A partir de ce principe retenu et non contesté, le Conseil a constaté, en comparant les bulletins de paie de la société K2 santé et S.A.S Elior Services Propreté et Santé, que cette dernière n’avait pas respecté l’article précité en relevant la disparition de certains éléments de salaire évoqués et reconnus par le conseil des prud’hommes de Créteil dans son jugement du 19 janvier 2018, éléments de salaire qui résultaient d’un accord d’entreprise et d’une négociation annuelle obligatoire 2012 et devant être intégrés afin de déterminer le salaire de Mme [O] [F].
Selon le conseil des prud’hommes, la société K2 Santé était signataire d’un accord de reprise avec les organisations syndicales, lequel comportait, pour tous les salariés, une prime de 13e mois pour l’ensemble des salariés, une prime de panier de 6 euros pour tous les salariés, une majoration à 50% le 1er dimanche du mois et à 100% les dimanches suivants. Il évoque également l’accord de négociation annuelle obligatoire de 2012 qui prévoyait, pour les salariés de l’hôpital [5], une augmentation de la prime de vacances portée à 100 euros et une revalorisation de la prime de panier à raison de 7 euros par jour de travail effectif.
En appel, la S.A.S Arc en Ciel ne conteste pas dans ses écritures la réalité et le contenu de ces accords.
Elle ne démontre pas plus qu’elle a maintenu le montant global annuel du salaire antérieurement perçu par la salariée tel que résultant des différents accords cités par le Conseil. La seule production du courrier adressé par la S.A.S Elior Services Propreté et Santé à Mme [O] [F] qui lui précise son nouveau planning de travail et lui rappelle les conditions de majoration des dimanches et des bulletins de paie édités par cette société est insuffisante dès lors que la S.A.S Elior Services Propreté et Santé s’est vu condamner, sans que celle-ci fasse appel du jugement, sur le même fondement juridique précité, à payer des rappels de prime de panier, de prime de vacances, de majoration pour travail du dimanche et des jours fériés et congés payés afférents faute pour elle d’avoir pris en considération l’intégralité des éléments de rémunération antérieurs, s’étant limitée au seul salaire de base.
S’agissant des périodes retenues par le Conseil, la S.A.S Arc en Ciel expose que le contrat de travail de Mme [O] [F] a de nouveau été transféré à une autre société le 7 décembre 2021 mais ne produit aucun justificatif en appel sur ce point, ne permettant pas à la Cour de vérifier la réalité et les conditions de ce transfert.
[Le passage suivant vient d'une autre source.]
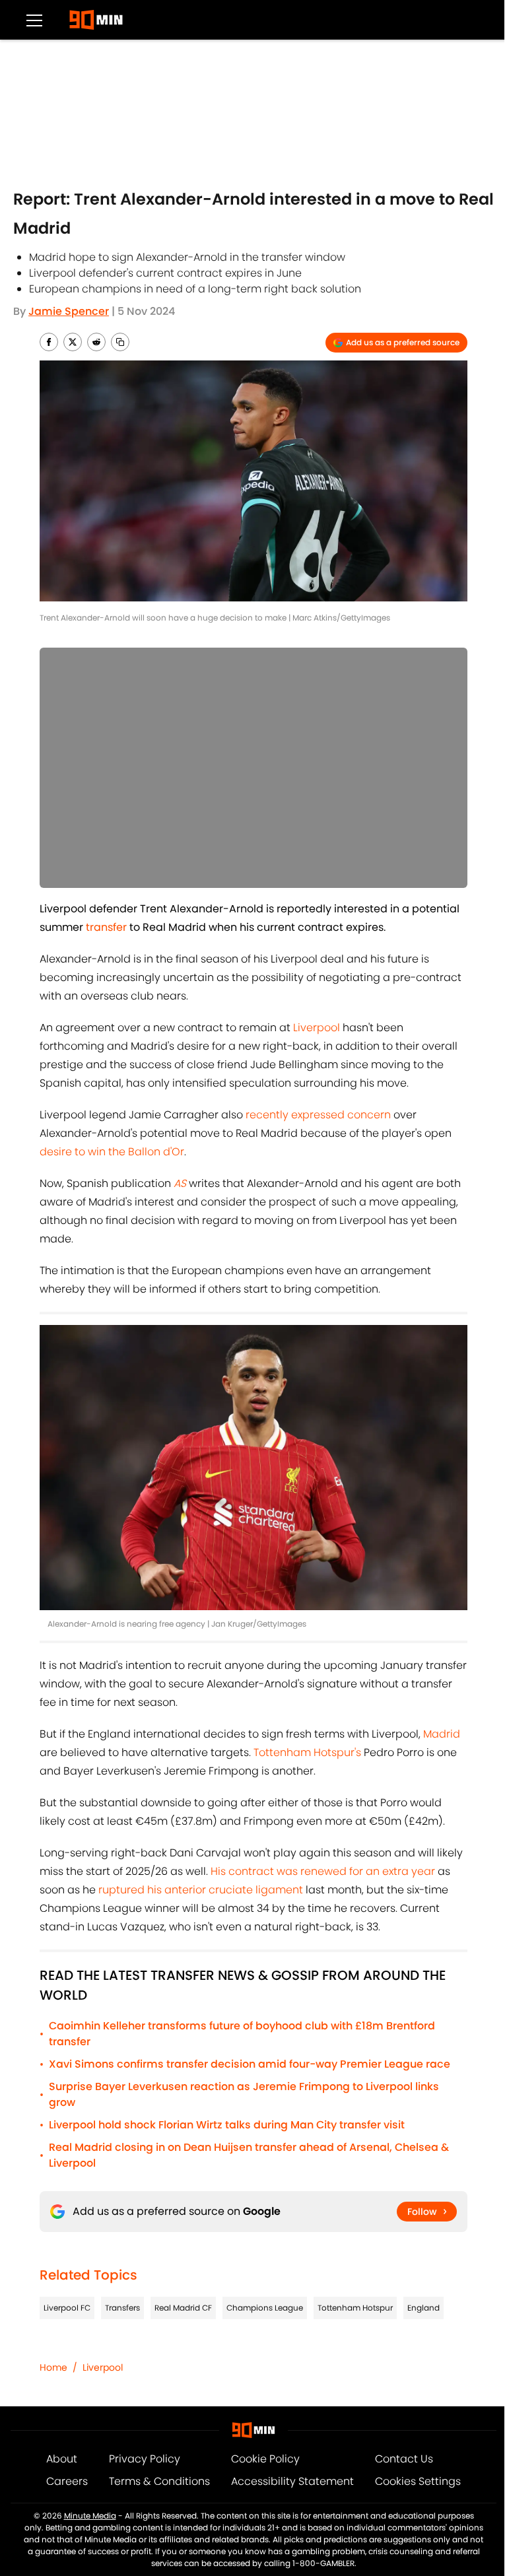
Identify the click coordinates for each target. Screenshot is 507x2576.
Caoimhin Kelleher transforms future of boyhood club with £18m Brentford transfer (242, 2033)
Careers (67, 2481)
En conséquence, la S.A.S Arc en Ciel est défaillante dans l’administration de la preuve d’une quelconque erreur de droit et de fait de la part du conseil des prud’hommes dont le jugement sera confirmé en toutes ses dispositions et la S.A.S Arc en Ciel sera déboutée de sa demande au titre de l’article 700 du code de procédure civile et condamnée aux dépens.
PAR CES MOTIFS
La COUR, statuant publiquement, par arrêt contradictoire,
Confirme en toutes ses dispositions le jugement du conseil des prud’hommes de Nanterre du 30 juin 2022;
Y ajoutant,
Déboute la S.A.S Arc en Ciel de sa demande au titre de l’article 700 du code de procédure civile ;
Condamne la S.A.S Arc en Ciel aux entiers dépens.
— prononcé publiquement par mise à disposition de l’arrêt au greffe de la cour, les parties en ayant été préalablement avisées dans les conditions prévues au deuxième alinéa de l’article 450 du code de procédure civile.
— signé par Madame Nathalie COURTOIS, Présidente et par Madame Isabelle FIORE Greffière, auquel la minute de la décision a été remise par le magistrat signataire.